Force skipper Matt Hodgson has issued a passionate plea to keep the Western Force alive in the wake of the SANZAAR decision to cut an Australian Super Rugby team.
Speaking after his team's thrilling 46-41 win against the similarly vulnerable Kings, Hodgson spoke from the heart when asked for his thoughts on the decision to reduce the 18-team competition to 15.
"My life is here," Hodgson said.
"It (the Force) gave me my opportunity - I probably wouldn't have played Super Rugby if the Force didn't turn up.
"I'm lucky enough to have 130-odd caps here and that's allowed me to set up my life here."But more important than that, I go back to when I first came here and I was doing rugby clinics with young kids.
"Now, I'm playing alongside them - they don't have that opportunity if we're gone.
"We call rugby the global game and if we can't even get it throughout all of Australia, that's frustrating."
While the Force are yet to be confirmed as the Australian team that will not compete in 2018, Hodgson said the decision to cut any Australian team was a bad move for a code that is striving to grow at the grassroots level.

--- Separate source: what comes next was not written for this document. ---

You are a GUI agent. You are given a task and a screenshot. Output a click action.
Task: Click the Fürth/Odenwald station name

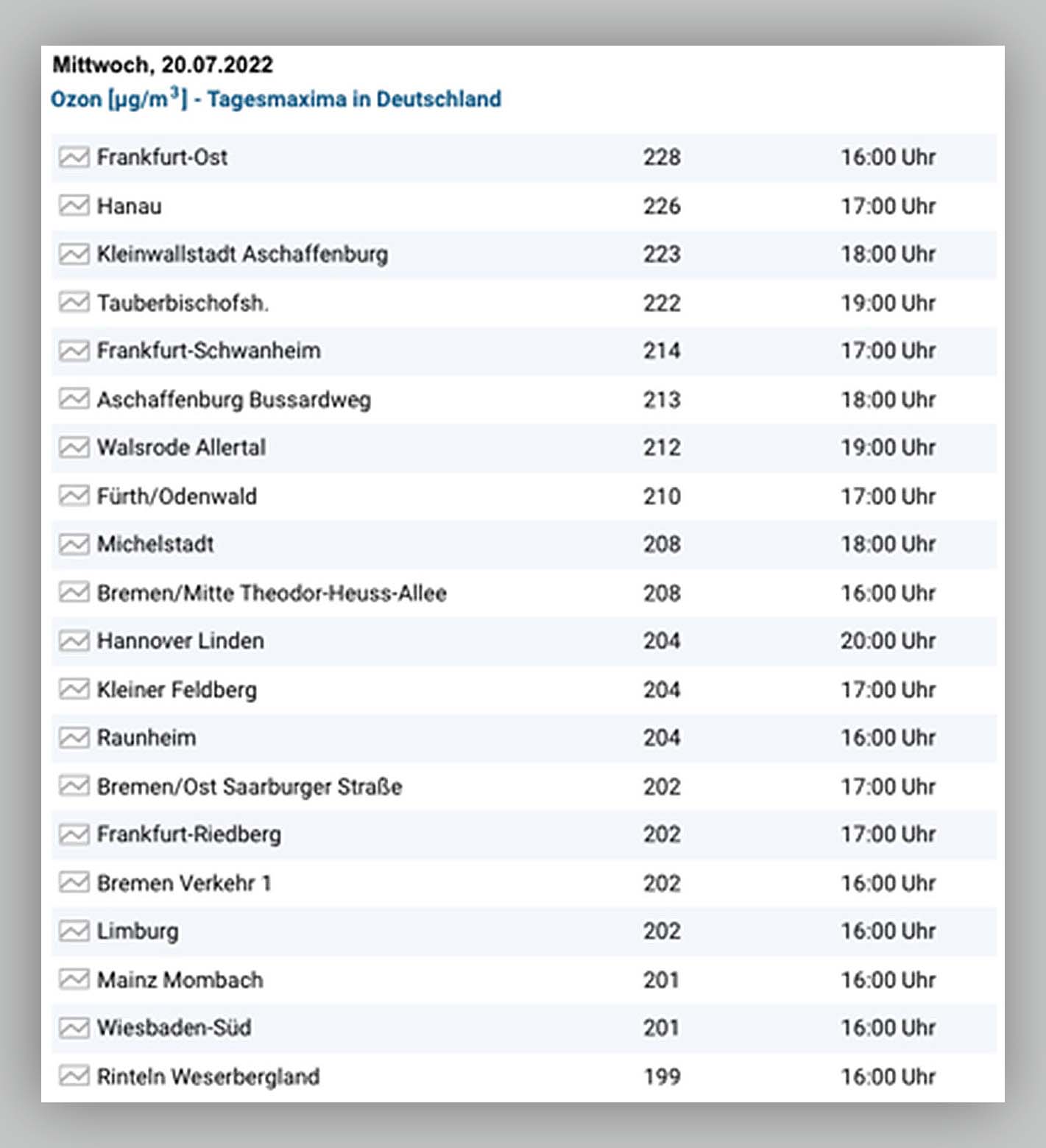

"Being a parent myself, I don't even know where to put my kid," he said."Do I put him into rugby or do I put him to stay here in Western Australia and play AFL?

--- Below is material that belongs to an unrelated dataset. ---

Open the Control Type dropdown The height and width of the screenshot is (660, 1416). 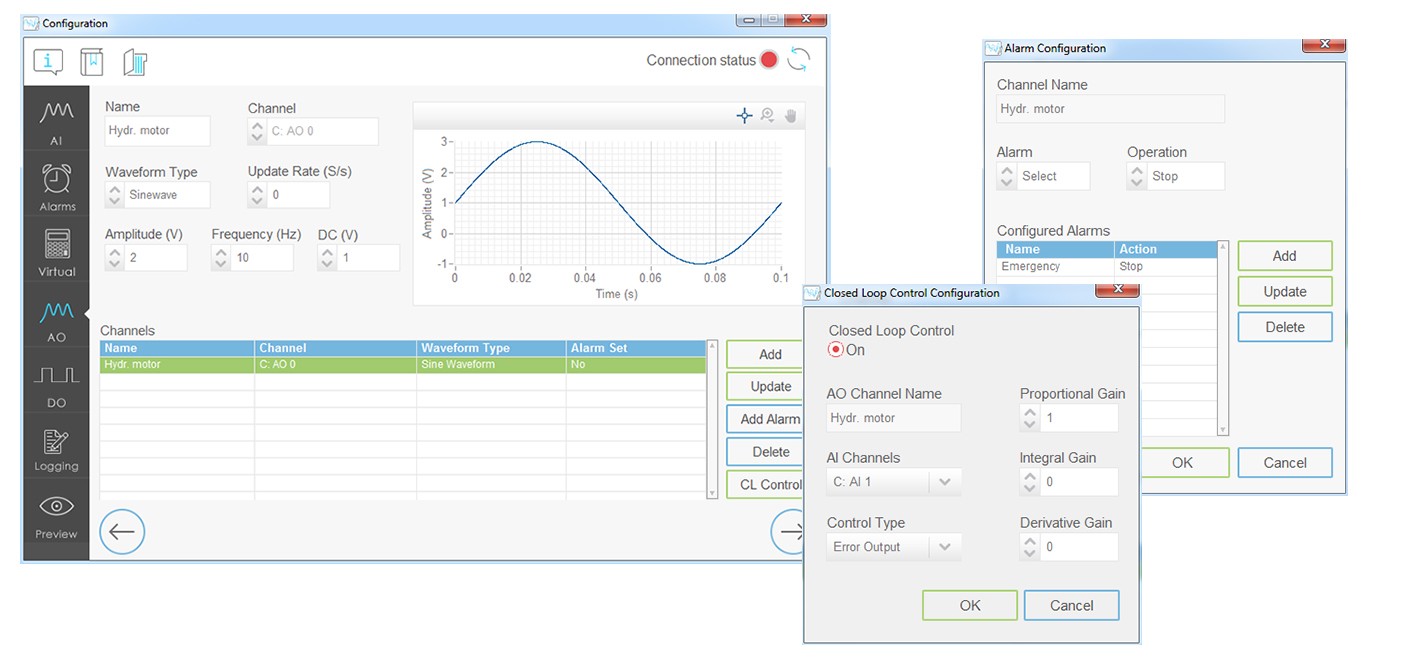943,547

"And the way it has been done is the most annoying thing.
"For kids to turn up here now is great but now they don't know whether the Western Force are going to be in their future."
Hodgson's coach Dave Wessels also condemned the SANZAAR decision to cut an Australian Super Rugby team, labelling the call a "sad day for Australian rugby"."It's sad for Australian rugby that we have lost a team," he said.

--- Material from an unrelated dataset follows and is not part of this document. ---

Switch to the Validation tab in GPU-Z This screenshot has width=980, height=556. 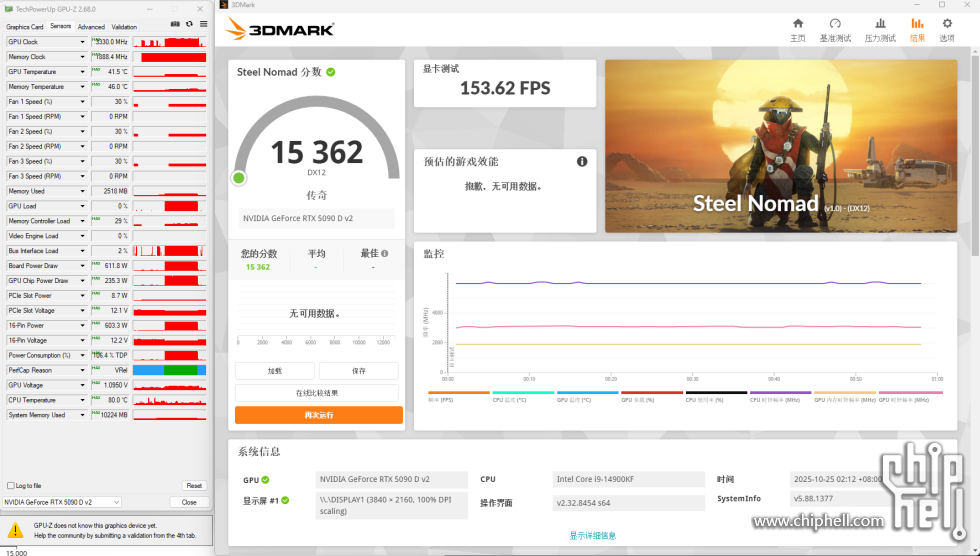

"Whichever one of us goes now, I am never going to celebrate that decision, whether it's us or not, I just think it's a sad day."
On a positive note, the Force looked shot with 15 minutes to play against the Kings but stormed home to secure a stirring win.
"We are going to celebrate this win with our fans because that's the most important thing at the moment," Hodgson said.
"We are going to live each day like it is our last."